I should mention that I do feel a twinge of repulsion when Hemingway’s characters ridicule gays, Fitzgerald’s characters complain about the ‘unwashed masses,’ and Twain’s characters talk about slaves. And I really have to bite my tongue on occasions when reading the male-female interactions created by many pre-1990s writers. But I try to read their books in context with their times and focus on their writing ability. When I find an older book too offensive by current standards to read, I do something which anyone who is offended by historical language and mores can do: I close the book and donate it to my local thrift shop. In one or two cases, I have tossed it into the trash. I have never recommended that a book that offends me –especially when it was written by someone living in an earlier time – be banned so that no one else can decide for themselves whether or not the book has any relevance to them.

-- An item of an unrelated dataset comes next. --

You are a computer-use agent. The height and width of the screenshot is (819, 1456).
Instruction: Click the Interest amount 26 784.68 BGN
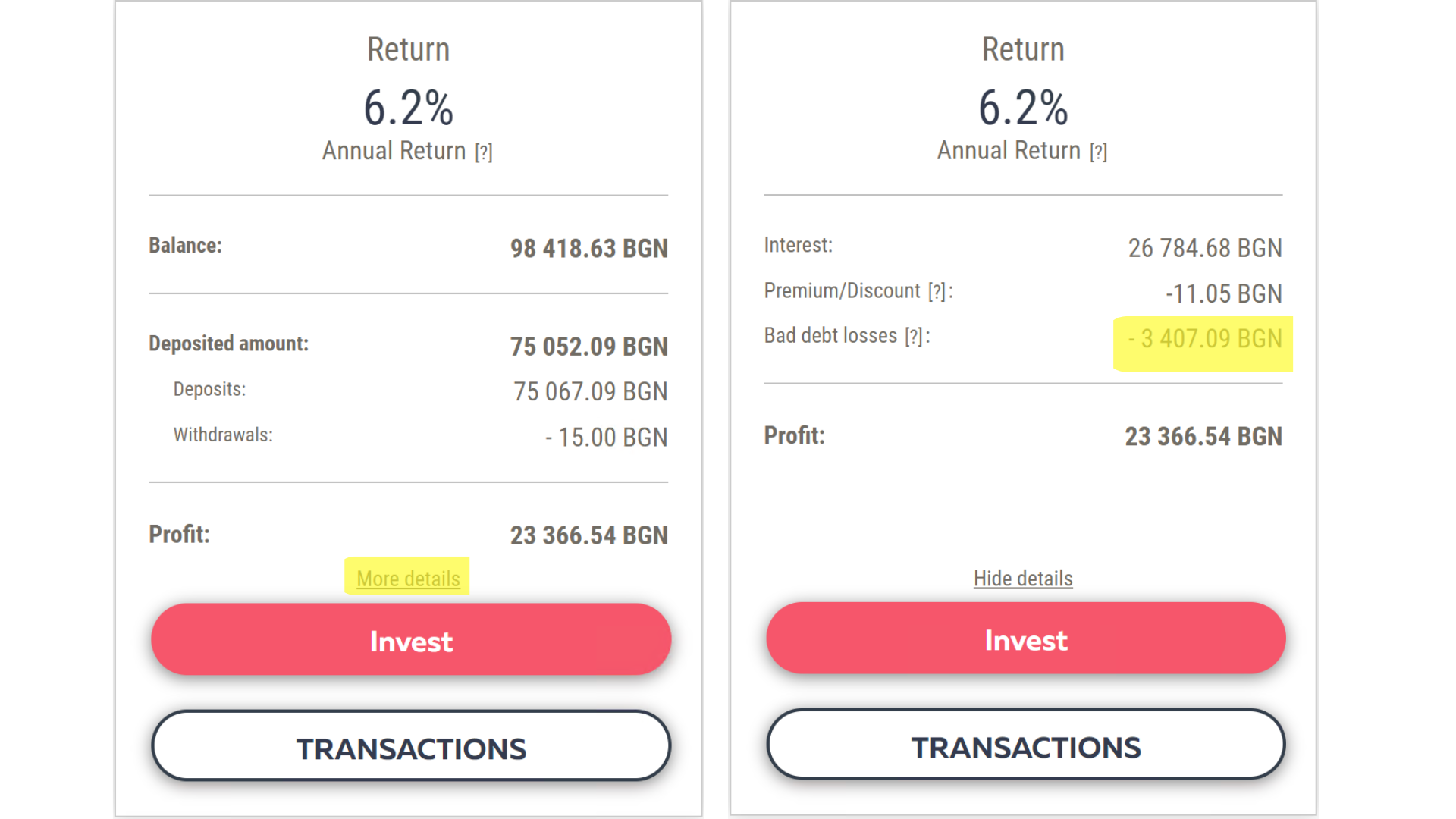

 Sadly, this ‘live and let live’ philosophy is quickly becoming a thing of the past in the publishing world.  At a writer’s convention I attended, one of the speakers talked about the demands her publisher made regarding the need to be politically sensitive in her children’s books. I thought she was going to complain about such a restrictive system, but she spoke gratefully of the committees of diverse people that read each of her manuscripts and make suggestions for improvements before they are deemed appropriate for young readers.

 While she spoke, I flashed back to Ray Bradbury’s Fahrenheit 451 and George Orwell’s 1984. Truly, books and movies are increasingly becoming vehicles for educating the masses in the proper way to think and act. Bradbury prophesied that in the future a civilized society would burn books with incorrect views because they make people unhappy with their lives, jealous of their neighbors and –most importantly –at odds with their leaders. When authors begin to freely tailor their books to conform with the goals of government –however noble those goals may be –we are one day closer to government-approved books and blacklisted authors. 

In the meantime, beware of what you write on social media. Big Brother is definitely watching.